- [INSTRUÇÃO ESCRITA 1]:
Devolva, sem nenhuma alteração, o trecho do texto sobre a eleição para a presidência do Senado que vai de "Cristovam, que já" até "do biênio 2013-2014.".
- [INSTRUÇÃO ESCRITA 2]:
Dê continuidade ao texto sobre a eleição para a presidência do Senado, começando logo após a última frase apresentada.

___ TEXTO DE LEITURA

Raquel Ulhôa
BRASÍLIA - Diante do fracasso das tentativas de lançar um concorrente politicamente viável ao líder do PMDB, Renan Calheiros (AL), na eleição para a presidência do Senado, o senador Cristovam Buarque (PDT-DF) está enviando carta aos colegas com duras críticas à "falta de transparência", "desvios éticos", "submissão" ao Poder Executivo e "inoperância" da gestão nos últimos anos. Para ele, o resultado é um Legislativo "incompetente e inconsequente".
Cristovam, que já enviou o documento para mais da metade dos senadores e tem recebido sugestões, busca apoio para a divulgação de um documento cobrando do próximo presidente compromisso com medidas para "recuperar a eficiência e a credibilidade" da Casa. Entre as sugestões - que recebeu de João Capiberibe (PSB-AP) -, está a criação de uma comissão de parlamentares para acompanhar e fiscalizar a administração do biênio 2013-2014.

______
___ MATERIAL FORNECIDO

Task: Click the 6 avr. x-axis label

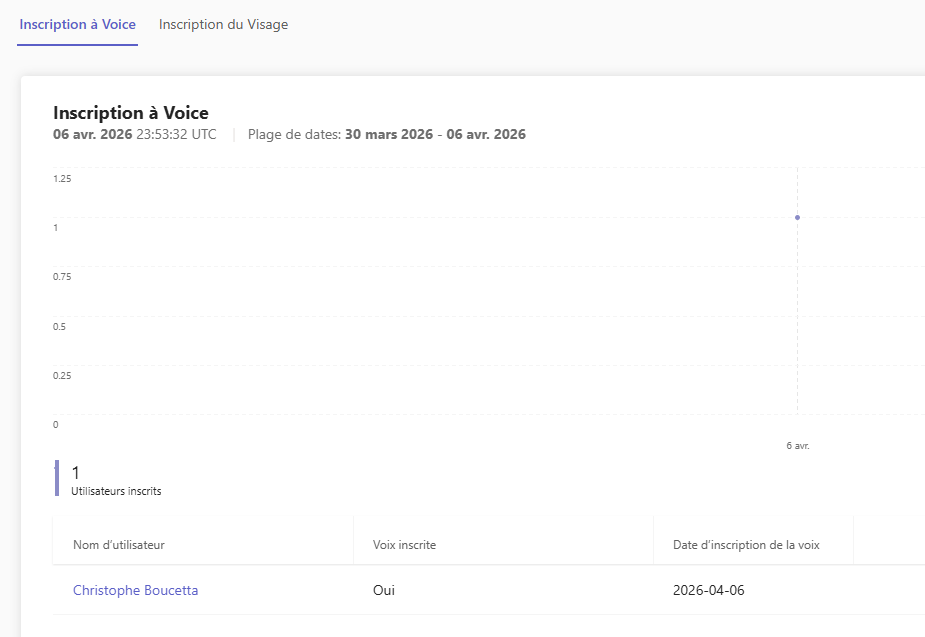Action: coord(797,446)

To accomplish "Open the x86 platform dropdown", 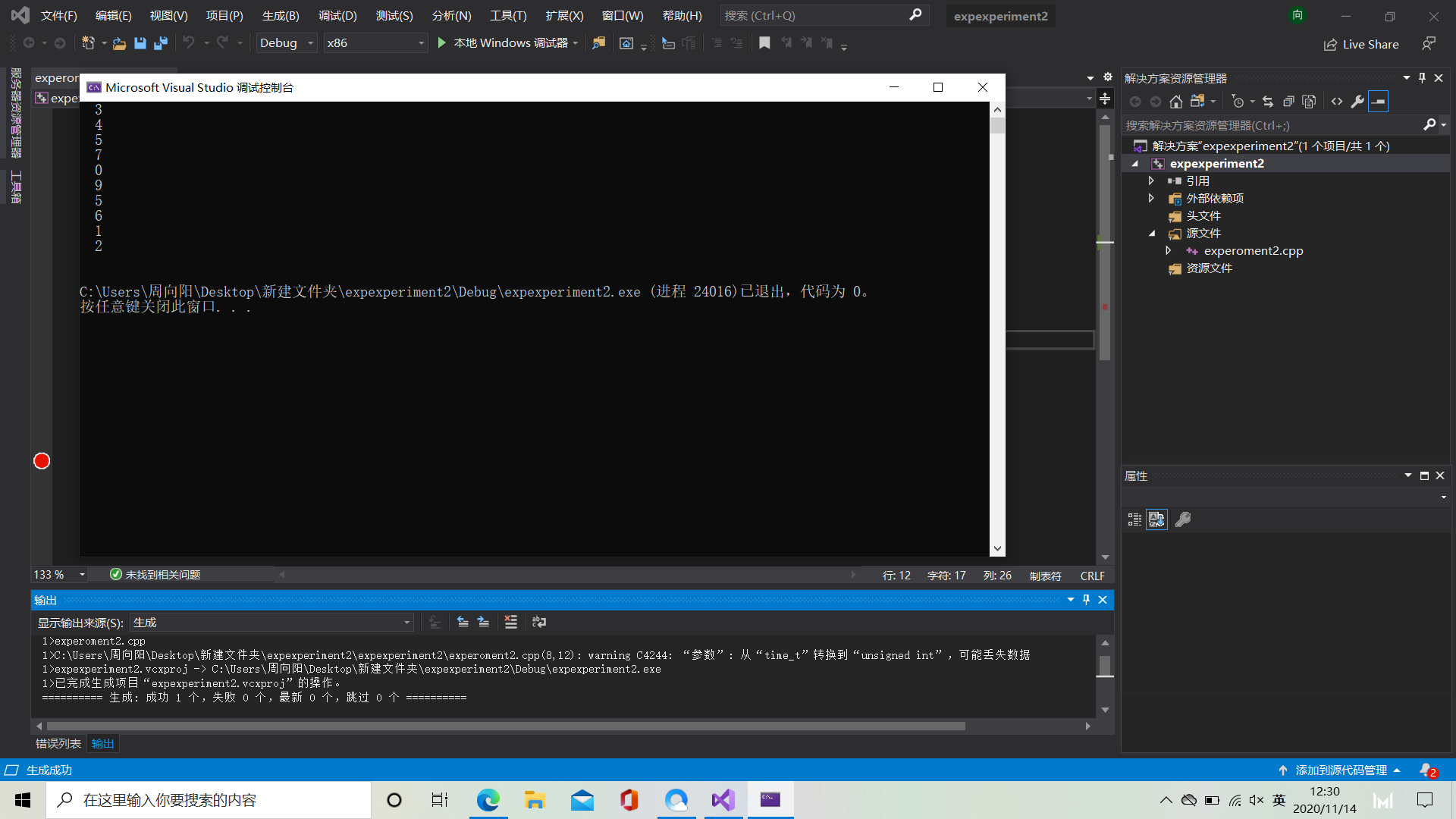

______

- [RESPOSTA DO EXERCÍCIO 1]:
Cristovam, que já enviou o documento para mais da metade dos senadores e tem recebido sugestões, busca apoio para a divulgação de um documento cobrando do próximo presidente compromisso com medidas para "recuperar a eficiência e a credibilidade" da Casa. Entre as sugestões - que recebeu de João Capiberibe (PSB-AP) -, está a criação de uma comissão de parlamentares para acompanhar e fiscalizar a administração do biênio 2013-2014.

- [RESPOSTA DO EXERCÍCIO 2]:
"Nos últimos anos o Senado tem acumulado posicionamentos que desgastaram sua imagem perante o povo brasileiro, especialmente pela falta de transparência, pela edição de atos secretos, pela não punição exemplar de desvios éticos e pela perda da capacidade de agir com independência", afirma.
Além de "submissão" ao Executivo, aceitando as medidas provisórias os requisitos previstos na Constituição, o senador aponta "inoperância" do Congresso, citando como exemplo a não apreciação de 3.060 vetos presidenciais acumulados por quase 20 anos. Nesse tema, classifica como "ridícula" a tentativa de votar esses atos pendentes em uma tarde - numa estratégia comandada pelo presidente, José Sarney (PMDB-AP), e líderes partidários com o objetivo de apreciar o veto da presidente Dilma Rousseff à nova repartição da receita do petróleo.
Cristovam integra o grupo suprapartidário de senadores que pretendia lançar uma alternativa viável à sucessão de Sarney, mas fracassou. Embora Pedro Taques (PDT-MT) e Randolfe Rodrigues (PSOL-AP) ainda admitam a colegas que podem se disputar, as chances de vitória são consideradas nulas, por falta de articulação.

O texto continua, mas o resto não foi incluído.